This repository contains the source code to generate data from Jespersen's Cycle in Middle English using the second edition of the Penn Parsed Corpus of Middle English (PPCME2).
The query and codes included are based on work done by Aaron Ecay and Meredith Tamminga. I'd like to thank them for sharing their time and expertise in understanding the queries and code. Note that the results generated here are distinct.
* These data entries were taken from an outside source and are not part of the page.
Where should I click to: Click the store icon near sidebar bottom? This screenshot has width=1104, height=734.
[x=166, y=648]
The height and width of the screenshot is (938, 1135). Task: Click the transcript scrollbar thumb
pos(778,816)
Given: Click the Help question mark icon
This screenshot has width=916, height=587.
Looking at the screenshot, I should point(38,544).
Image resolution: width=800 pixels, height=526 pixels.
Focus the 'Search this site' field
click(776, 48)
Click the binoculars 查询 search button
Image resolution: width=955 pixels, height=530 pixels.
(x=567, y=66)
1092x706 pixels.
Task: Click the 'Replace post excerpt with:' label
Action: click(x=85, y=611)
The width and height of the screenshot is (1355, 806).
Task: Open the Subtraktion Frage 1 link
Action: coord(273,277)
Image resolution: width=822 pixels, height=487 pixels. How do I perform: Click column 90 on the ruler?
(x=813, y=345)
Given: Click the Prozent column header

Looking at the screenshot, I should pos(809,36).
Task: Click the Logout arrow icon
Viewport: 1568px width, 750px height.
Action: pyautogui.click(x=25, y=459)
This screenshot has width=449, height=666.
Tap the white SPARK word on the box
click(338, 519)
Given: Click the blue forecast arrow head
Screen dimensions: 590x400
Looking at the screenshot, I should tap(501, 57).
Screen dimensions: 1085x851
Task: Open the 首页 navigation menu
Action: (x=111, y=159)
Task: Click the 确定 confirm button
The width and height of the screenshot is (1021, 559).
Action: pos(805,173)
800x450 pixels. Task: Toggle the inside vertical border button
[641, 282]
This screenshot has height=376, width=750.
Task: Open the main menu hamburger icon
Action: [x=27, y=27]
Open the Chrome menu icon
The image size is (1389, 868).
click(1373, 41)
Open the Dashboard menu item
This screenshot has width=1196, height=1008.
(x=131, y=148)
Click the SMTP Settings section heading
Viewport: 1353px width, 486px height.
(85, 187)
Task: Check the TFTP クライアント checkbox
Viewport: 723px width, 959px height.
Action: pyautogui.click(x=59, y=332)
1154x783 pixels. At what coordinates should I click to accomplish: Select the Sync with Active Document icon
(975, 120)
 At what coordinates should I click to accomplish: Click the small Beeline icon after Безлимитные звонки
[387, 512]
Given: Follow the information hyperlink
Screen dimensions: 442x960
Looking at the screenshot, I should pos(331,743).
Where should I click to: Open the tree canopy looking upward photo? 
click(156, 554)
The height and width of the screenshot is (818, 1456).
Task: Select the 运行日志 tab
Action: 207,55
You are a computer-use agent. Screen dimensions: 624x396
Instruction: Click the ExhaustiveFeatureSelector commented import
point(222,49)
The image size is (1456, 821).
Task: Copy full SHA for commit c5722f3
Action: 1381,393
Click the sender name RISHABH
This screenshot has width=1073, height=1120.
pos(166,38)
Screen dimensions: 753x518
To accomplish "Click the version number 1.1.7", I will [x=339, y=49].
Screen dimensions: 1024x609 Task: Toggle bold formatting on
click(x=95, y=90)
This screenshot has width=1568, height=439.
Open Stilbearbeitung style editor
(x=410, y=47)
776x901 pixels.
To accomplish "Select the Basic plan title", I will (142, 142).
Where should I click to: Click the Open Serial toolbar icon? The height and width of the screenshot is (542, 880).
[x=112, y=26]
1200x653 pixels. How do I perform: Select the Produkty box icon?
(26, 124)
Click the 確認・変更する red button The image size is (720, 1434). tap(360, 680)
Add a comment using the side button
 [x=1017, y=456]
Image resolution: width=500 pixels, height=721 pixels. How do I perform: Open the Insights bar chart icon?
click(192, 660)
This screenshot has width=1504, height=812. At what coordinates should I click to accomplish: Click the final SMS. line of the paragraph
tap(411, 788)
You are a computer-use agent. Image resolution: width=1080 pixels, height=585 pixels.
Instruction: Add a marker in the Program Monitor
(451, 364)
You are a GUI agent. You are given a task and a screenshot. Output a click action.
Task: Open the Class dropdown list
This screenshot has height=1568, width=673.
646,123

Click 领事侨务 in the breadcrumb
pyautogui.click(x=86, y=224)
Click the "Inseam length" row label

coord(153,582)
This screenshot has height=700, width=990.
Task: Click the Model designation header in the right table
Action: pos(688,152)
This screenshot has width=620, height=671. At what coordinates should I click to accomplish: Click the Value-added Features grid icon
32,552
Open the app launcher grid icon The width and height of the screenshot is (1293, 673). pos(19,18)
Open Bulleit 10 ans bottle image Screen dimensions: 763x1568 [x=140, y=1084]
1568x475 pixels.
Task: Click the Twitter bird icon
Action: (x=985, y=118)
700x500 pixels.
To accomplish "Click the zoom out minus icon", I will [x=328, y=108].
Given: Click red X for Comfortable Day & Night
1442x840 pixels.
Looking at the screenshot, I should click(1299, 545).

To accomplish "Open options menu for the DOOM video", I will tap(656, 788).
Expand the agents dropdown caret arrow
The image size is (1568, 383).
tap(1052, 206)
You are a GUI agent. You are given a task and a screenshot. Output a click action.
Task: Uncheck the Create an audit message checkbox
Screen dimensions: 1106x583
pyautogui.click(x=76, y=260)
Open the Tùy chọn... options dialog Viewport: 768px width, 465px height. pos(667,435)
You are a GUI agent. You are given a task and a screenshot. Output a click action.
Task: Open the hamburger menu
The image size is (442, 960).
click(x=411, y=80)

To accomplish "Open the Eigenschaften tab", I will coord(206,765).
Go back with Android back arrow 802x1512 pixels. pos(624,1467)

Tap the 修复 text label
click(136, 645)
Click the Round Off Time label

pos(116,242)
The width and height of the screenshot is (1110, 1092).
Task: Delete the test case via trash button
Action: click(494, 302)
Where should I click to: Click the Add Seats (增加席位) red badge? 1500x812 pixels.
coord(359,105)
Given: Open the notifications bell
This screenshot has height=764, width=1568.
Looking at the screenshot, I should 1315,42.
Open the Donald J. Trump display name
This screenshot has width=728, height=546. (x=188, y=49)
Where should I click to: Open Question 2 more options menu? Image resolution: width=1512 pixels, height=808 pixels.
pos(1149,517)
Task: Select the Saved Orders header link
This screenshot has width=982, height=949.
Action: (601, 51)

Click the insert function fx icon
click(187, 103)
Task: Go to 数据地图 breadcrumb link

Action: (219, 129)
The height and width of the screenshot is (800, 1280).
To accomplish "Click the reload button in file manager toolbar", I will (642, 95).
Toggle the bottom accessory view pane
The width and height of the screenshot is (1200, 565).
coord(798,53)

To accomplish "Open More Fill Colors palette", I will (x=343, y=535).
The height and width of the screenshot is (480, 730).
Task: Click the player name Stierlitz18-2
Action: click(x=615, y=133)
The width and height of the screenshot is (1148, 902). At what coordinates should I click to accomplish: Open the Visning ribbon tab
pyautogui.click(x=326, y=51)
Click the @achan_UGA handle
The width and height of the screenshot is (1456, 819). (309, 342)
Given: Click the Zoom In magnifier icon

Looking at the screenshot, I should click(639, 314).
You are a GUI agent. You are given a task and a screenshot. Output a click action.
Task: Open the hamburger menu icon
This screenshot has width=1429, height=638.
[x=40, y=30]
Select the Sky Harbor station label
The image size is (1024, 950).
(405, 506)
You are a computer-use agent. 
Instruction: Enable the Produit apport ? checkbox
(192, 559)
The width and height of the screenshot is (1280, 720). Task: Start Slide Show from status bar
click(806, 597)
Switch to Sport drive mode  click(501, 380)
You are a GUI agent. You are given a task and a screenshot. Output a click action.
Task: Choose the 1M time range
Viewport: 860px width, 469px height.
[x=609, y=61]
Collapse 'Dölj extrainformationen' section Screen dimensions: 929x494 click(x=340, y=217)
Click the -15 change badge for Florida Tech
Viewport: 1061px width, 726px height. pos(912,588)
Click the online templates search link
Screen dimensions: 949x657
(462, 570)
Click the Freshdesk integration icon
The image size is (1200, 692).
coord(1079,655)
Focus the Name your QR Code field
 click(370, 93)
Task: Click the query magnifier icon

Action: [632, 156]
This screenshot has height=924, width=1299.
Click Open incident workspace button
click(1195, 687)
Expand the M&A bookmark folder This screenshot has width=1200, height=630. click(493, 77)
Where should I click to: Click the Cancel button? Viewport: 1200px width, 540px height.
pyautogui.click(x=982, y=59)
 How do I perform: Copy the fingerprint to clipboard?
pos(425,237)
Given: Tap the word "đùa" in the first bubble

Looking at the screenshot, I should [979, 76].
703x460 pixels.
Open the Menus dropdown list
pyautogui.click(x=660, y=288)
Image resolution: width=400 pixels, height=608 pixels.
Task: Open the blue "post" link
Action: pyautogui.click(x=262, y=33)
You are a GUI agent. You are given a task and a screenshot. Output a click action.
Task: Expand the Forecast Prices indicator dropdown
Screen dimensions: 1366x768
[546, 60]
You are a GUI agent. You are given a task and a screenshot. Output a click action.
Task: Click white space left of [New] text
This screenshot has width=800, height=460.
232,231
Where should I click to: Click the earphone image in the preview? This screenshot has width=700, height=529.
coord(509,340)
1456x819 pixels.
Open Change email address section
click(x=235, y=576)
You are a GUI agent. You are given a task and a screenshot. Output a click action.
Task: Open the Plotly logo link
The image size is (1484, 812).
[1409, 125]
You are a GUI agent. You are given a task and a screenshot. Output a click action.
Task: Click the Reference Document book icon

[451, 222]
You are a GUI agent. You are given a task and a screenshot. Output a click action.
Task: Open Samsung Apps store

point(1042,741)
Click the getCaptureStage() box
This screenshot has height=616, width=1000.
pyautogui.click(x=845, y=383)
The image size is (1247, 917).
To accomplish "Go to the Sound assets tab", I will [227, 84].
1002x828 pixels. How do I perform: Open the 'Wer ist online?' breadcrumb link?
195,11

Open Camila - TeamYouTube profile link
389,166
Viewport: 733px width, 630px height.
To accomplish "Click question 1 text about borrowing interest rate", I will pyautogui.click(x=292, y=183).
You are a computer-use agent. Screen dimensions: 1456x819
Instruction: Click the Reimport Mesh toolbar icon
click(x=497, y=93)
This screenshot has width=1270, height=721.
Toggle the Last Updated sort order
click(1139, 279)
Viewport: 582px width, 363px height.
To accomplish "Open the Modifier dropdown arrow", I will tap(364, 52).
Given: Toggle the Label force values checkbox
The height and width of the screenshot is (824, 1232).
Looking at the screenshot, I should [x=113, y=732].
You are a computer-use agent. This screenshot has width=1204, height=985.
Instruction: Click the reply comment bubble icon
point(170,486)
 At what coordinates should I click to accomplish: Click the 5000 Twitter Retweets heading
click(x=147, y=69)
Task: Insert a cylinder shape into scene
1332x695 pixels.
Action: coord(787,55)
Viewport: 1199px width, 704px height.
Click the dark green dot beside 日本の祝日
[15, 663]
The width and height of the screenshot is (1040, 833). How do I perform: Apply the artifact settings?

Starting in the 12th century we see a change in how sentential negation is expressed. We initially observe purely pre-verbal negation.
Ic ne secge
This is followed by a period of bipartite negation where we observe both pre- and post-verbal negative markers.
I ne seye not
Finally, we observe purely post-verbal negation.
I say not
This change is often referred to as Jespersen's Cycle, following Dahl (1979), due to Jespersen's (1917) observation that:
The history of negative expressions in various languages makes us witness the following curious fluctuation: the original negative adverb is first weakened, then found insufficient and therefore strengthened, generally through some additional word, and this in its turn may be felt as the negative proper and may then in course of time be subject to the same developments as the original word
To run the code either download the files as a ZIP, or clone the repository:
git clone https://github.com/christopherahern/jespersens-cycle-middle-english.git
Change directories to the cloned repository and create a symbolic link to the root directory of your copy of your local copy of the PPCME2:
ln -s <location of PPCME2> corpus
Now run the make script to output the data to data/neg-data.csv
:
./make.sh
As a point of reference, make.sh
takes less than two minutes to run on a laptop:
time ./make.sh
real 1m24.266s
user 1m48.135s
sys 0m2.013s
The data will be output to data/neg-data.csv
with the following columns:
- exclude : tokens we might want to exclude for various reasons
- ne : whether ne appears and whether it is contracted
- not : whether not appears and whether it is before or after the verb
- clausetype : details about whether the token appears in a matrix or relative clause
- never.posn : whether never appears and whether it is before or after the verb
- finite : whether or not the clause is finite
- id : unique id of the sentence containing the token
- year : year of the document containing the token
- document : name of the document containing the token
- stage : (1) ne..., (2) ne...not, (3) ...not
Note that these are all defined by the queries in coding.c
and the script data.R
.
The dates of each document can be found in the description
of the corpus and are summarized in data/document-dates.csv
.
If you use this repository to generate data, please cite it. More importantly, if you use data generated from the parsed corpus please cite the corpus:
Kroch, Anthony, and Ann Taylor. 2000. The Penn-Helsinki Parsed Corpus of Middle English (PPCME2). Department of Linguistics, University of Pennsylvania. CD-ROM, second edition, release 4.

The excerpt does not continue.